- [GOAL]: Please edit the rows below so that "icon" becomes "symbol", with every other part left unchanged.
##### DATA PROVIDED #####
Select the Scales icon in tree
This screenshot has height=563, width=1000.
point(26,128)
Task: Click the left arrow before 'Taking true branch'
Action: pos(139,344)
#####
- [EXERCISE ANSWER]:
Select the Scales symbol in tree
This screenshot has height=563, width=1000.
point(26,128)
Task: Click the left arrow before 'Taking true branch'
Action: pos(139,344)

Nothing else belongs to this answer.